The rest of the film is a road movie, beautifully shot by cinematographer Tat Radcliffe. The south has never looked so empty and so vivid and so gorgeous. They visit with her uncle, hilariously played by Bokeem Woodbine (TV's FARGO), in a role that rises above absurdist pimp and hustler. We learn that he was deeply fucked up by Iraq and that their family history is deeply scarred. I also love the cameo role from Indya Moore (POSE) - who with barely a look can steer her supposedly macho lover into doing the right thing. It's quite the demonstration of power.
Their journey continues. On the way we'll get one of the most sensuous joyous road-house scenes since Lynch - and it's worth saying that the music in this film is brilliantly chosen and even allows an hilarious Fat vs Skinny Luther Vandross debate.
We also get to see both sides of the argument. Screenwriters Lena Waithe and the notorious James Frey show us the true cost of being runaway heroes - the danger of inspiring young black kids to stand up to violence - that violence begets violence -and somehow in a world where there are black cops too, it always seem to be black people who end up dead.
The screenwriters also pose provocative questions. Should we really make an analogy between Queen and Slim and Bonnie and Clyde? The movie does - riffing on the iconography of that movie - and in a meta way the kids in the film do too. But Bonnie and Clyde were genuine criminals. Queen and Slim are law-abiding citizens in a world where the law has been made corrupt and racist. They are criminals because they are black.
Another provocation is who we should trust. There's a fantastic scene in a supposed safe house owned by Flea and Chloe Sevigny. He wants to help them. She is more reluctant. Should we believe that she is tempted by the bounty on their heads? I love the ambiguity that the screenwriters are willing to make us endure. We never know why the husband and wife are so well set up for smuggling. Or why the husband has a preternatural sensitivity to seeing the shadows of a SWAT team on his dining room wall. I almost wish that the screenwriters had left the question of whom to trust open at the end.

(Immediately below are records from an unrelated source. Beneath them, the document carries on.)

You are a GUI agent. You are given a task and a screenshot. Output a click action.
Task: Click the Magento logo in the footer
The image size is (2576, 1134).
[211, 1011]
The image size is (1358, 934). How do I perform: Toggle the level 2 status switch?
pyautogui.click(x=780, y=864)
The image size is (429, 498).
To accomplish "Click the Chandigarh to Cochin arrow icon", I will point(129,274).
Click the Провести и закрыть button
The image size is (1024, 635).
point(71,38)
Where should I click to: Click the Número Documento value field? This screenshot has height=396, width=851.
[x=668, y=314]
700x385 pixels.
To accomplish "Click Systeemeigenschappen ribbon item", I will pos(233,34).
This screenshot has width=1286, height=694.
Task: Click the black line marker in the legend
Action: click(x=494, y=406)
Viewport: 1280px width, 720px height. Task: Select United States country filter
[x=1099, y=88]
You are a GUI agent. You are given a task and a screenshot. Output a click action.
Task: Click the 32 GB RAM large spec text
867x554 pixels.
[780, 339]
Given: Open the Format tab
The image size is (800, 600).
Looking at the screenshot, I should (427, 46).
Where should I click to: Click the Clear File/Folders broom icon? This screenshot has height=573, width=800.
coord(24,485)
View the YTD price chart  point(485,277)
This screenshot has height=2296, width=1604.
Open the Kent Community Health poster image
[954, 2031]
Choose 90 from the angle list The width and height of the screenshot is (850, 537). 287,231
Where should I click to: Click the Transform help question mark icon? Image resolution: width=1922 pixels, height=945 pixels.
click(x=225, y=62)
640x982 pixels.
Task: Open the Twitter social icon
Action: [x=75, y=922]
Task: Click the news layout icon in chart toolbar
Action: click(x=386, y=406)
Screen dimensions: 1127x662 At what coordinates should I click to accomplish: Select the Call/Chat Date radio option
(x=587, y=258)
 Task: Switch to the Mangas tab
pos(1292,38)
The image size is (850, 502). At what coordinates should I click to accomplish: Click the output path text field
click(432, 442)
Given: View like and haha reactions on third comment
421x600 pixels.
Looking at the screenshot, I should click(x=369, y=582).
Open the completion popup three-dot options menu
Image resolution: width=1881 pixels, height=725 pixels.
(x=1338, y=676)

Overall, QUEEN & SLIM is a truly intelligent and beautifully handled film. Kudos to first-time feature film director Melina Matsoukas and to Lena Waithe and James Frey for their nuanced and challenging script. But most of all, kudos to Daniel Kaluuya, who goes from puppy-dog naivety and goodness to something wiser, tougher, and more fulfilled. It's an astonishing performance. First time feature actor Jodie Turner-Smith holds her own too. But it's Kaluuya, and Woodbine in support, who really deserved the award-season recognition and I'm saddened this film hasn't received the marketing push to facilitate that.
QUEEN & SLIM has a running time of 132 minutes and is rated R. The film was released in the USA last November and will be released in the UK on January 31st 2020.